2019 fand mit „JUNG & QUEER“ der erste städtische Beteiligungsprozess für junge queere Menschen statt, bei dem die Interessen, Bedarfe und Forderungen der queeren Jugendlichen strukturiert gesammelt, diskutiert und im Anschluss der Lokalpolitik präsentiert wurden. Die vier Themenfelder, bei denen der größte Handlungsbedarf gesehen wurde waren „Queerer Jugendtreff“, „Sicherheit im öffentlichen Raum/Nahverkehr“, „Unisex-Toiletten“ und „Aufklärungskampagne in der Schule/Jugendkontexten“. Als ein erstes Ergebnis wird die Einrichtung eines queeren Jugendtreffs aktuell im Jugendhilfeausschuss diskutiert.

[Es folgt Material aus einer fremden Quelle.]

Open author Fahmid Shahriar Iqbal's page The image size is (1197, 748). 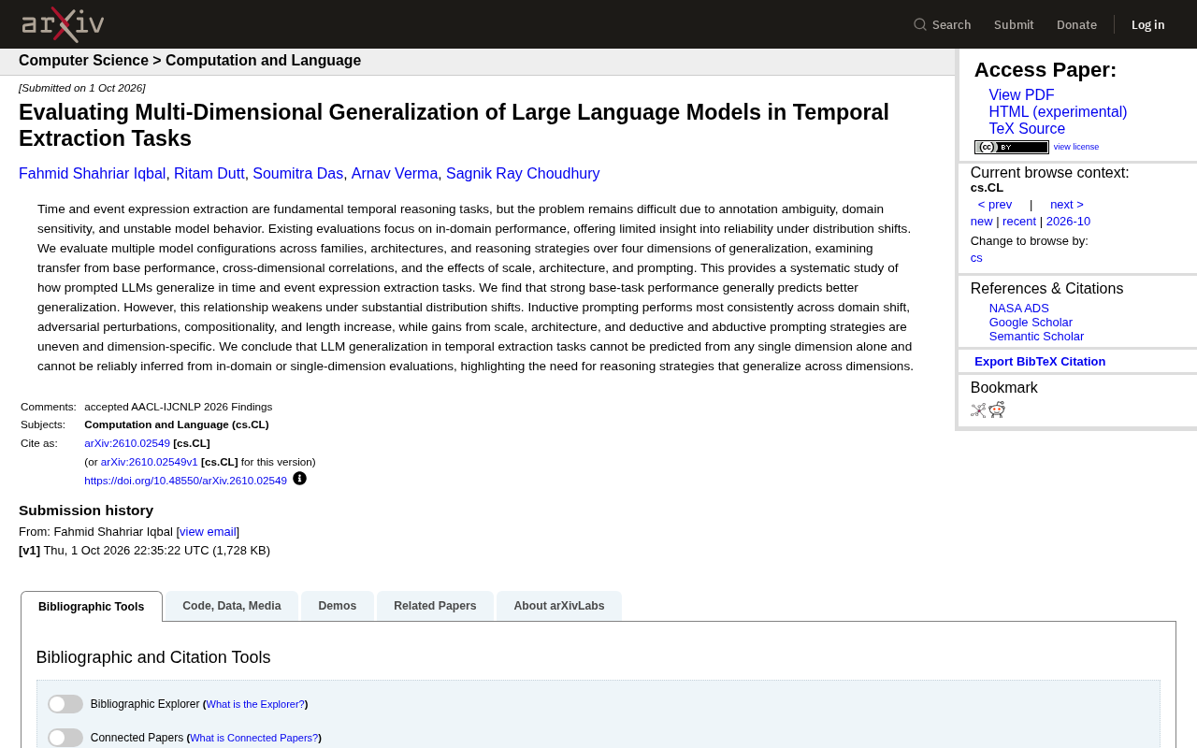click(93, 174)
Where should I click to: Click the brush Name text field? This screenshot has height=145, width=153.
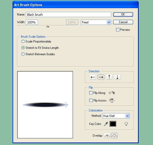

Gemeinsam mit der Initiative lesbischer und schwuler Eltern (ILSE) wird seit einigen Jahren anlässlich des International Family Equality Day für die Anliegen von Regenbogenfamilien sensibilisiert.
Es gibt eine langjährige Förderung von Trägern in den Feldern der Beratungsarbeit von queeren Jugendlichen und queeren Geflüchteten sowie der Beratungs- und Präventionsarbeit zur sexuellen Gesundheit. Ebenso wird der Einsatz eines Aufklärungsprojekts in Schulen finanziell unterstützt.
2018 wurde von städtischer Seite ein Netzwerk zur Sichtbarkeit von queeren Frauen in Mannheim gegründet.
Die Europäische Kommission hat letztes Jahr ihre erste LGBTIQ-Strategie vorgeschlagen und das Europäische Parlament hat kürzlich die EU zur LGBTIQ-Freiheitszone erklärt. Wie kann die Europäische Union weiter dazu beitragen, die Gleichstellung von LGBTIQ-Menschen zu fördern und warum ist dies für Ihre Stadt wichtig?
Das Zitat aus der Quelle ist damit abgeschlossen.